The proportion of agricultural land in Hungary is also high by international standards. 65.8 percent of the country’s land area is under agricultural cultivation and another 23.2 percent is forest.
Hungary can call on HUF 5,294 billion worth of EU funding for the cultivation of these areas in the next 7 years,
it does not matter, therefore, for what purposes we use this amount.

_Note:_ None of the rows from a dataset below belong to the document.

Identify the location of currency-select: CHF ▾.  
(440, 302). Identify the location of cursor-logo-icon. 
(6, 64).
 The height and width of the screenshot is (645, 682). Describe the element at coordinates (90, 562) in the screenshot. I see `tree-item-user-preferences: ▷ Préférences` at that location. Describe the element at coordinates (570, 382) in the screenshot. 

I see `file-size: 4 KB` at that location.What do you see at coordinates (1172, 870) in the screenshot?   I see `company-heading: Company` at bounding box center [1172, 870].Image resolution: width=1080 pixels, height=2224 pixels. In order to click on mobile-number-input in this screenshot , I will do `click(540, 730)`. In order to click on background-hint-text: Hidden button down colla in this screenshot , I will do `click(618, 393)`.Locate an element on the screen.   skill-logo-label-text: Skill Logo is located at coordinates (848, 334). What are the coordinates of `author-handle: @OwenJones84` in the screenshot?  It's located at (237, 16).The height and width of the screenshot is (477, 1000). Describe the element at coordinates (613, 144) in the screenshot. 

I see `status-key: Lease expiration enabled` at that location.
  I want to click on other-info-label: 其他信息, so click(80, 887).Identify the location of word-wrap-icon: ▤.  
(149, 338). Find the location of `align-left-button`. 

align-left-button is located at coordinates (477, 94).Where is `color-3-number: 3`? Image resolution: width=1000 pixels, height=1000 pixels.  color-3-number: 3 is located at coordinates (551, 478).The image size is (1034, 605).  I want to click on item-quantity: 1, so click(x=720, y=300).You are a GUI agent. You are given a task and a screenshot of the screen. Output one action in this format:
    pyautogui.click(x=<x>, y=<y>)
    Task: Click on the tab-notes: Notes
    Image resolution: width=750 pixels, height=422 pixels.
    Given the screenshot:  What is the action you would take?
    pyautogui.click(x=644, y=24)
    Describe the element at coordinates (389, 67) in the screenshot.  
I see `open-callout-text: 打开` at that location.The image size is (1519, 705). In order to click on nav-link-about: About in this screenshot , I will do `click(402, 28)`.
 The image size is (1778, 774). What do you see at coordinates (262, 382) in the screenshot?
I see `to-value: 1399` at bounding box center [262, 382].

The legal bases for the next EU implementation period, 2023-27, aim to create a simpler, fairer and more environmentally friendly Common Agricultural Policy (CAP). Until now, Member States only had to write a strategic program for the so-called second-pillar rural development support financed by the European Agricultural Fund for Rural Development (EAFRD); The lack of a common strategy has hampered the development of synergies between the two pillars and the complementary effects of each grant. In comparison, the new Member States had to draw up a comprehensive strategic plan for the new period and submit it to the European Commission by 31 December 2021 on the use of all the budgetary resources available under the two pillars.
An even greener future
The Hungarian CAP Strategic Plan, published on March 8, also provides social, economic and environmental support for the countryside as a strategic area and aims at the economically and environmentally sustainable development of agriculture, food processing and related sectors. A key element of the Strategic Plan is the European Green Agreement and the contribution to the aforementioned environmental objectives. The plan accordingly serves economic development, a green future and the renewal of the countryside.
The plan identifies the development of the food industry, increasing added value per hectare and improving the cost-effectiveness of production as key priorities for economic development.
First-pillar direct payments contribute to long-term food security and the economic sustainability of agricultural production, as well as to the level of income that ensures the survival of farmers. Achieving economic development is also supported by sectoral (market) interventions, which help to improve the competitiveness of farms in the short and long term and strengthen the position of farmers in the value chain.
In the first pillar, the plan sets out to achieve a green future by setting up five levels of intervention, which will help to create a single green program with voluntary and mandatory elements. By expanding the concept of eligible area, it will also be possible to apply for support for certain currently not supported agro-ecological areas, so the size of the eligible area is expected to increase by 100,000 hectares, according to the ministry’s estimates. Basic income support for sustainability includes a new, higher set of mandatory environmental and climate protection conditions (conditionality). Level 5 of the scheme includes interventions that, albeit indirectly, also contribute to environmental considerations and more sustainable management. One such tool is the Agricultural Knowledge and Innovation System (AKIS), ie CAP-specific advice, training and digitization.
The plan also deals in detail with the renewal of the countryside. Basic services that determine the standard of living, as well as infrastructure investments, which encourage generational change and the achievement of employment goals, will play a key role in this.
The pursuit of a renewable countryside includes the development of a knowledge-based knowledge network, including an increase in the knowledge base of the rural farmers’ network, sectoral professional organizations and further support for innovation groups. The LEADER program will also continue; Within the framework of this, cooperating municipalities can once again create and implement local development strategies.
Although it would be very early to draw conclusions on the basis of the planned measures to what extent they will be able to contribute to the stated domestic and EU goals, reading the Strategic Plan, it appears that most of the named measures are further development of existing support systems. Some forms of support, such as the current agri-environmental minimum requirements or degressivity, have been packaged in a new robe, but their substance has remained. Sectoral measures will continue to include support for the beekeeping and fruit and vegetable sectors.
In the case of second-pillar interventions (currently running under the Rural Development Program), start-up support for young foresters is planned as a new intervention, and new support for the forestry sector itself is also planned. Three grants for digital switchover will provide targeted opportunities for applicants:
- supporting the digital switchover of agricultural holdings,
- development of digital forest management services,
- and supporting the digital switchover of small settlements (smart village).
Bilateral negotiations on the finalization of the document will take place in the coming months, during which the Commission will address comments to the Member State and may request additions in order to establish the closest possible link between the objectives set out in the plan and the measures envisaged. The EU decision announcing formal Commission approval is expected in the second half of 2022, and implementation will start on the first day of the 2023 agricultural year, ie 16 October 2022, for first-pillar support.
The authors of the article strengthen the KPMG team: Dóra Huzsvai, EU Assurance Director, Julianna Nagy, EU Assurance Manager, and Marcell Pallos, Senior Auditor.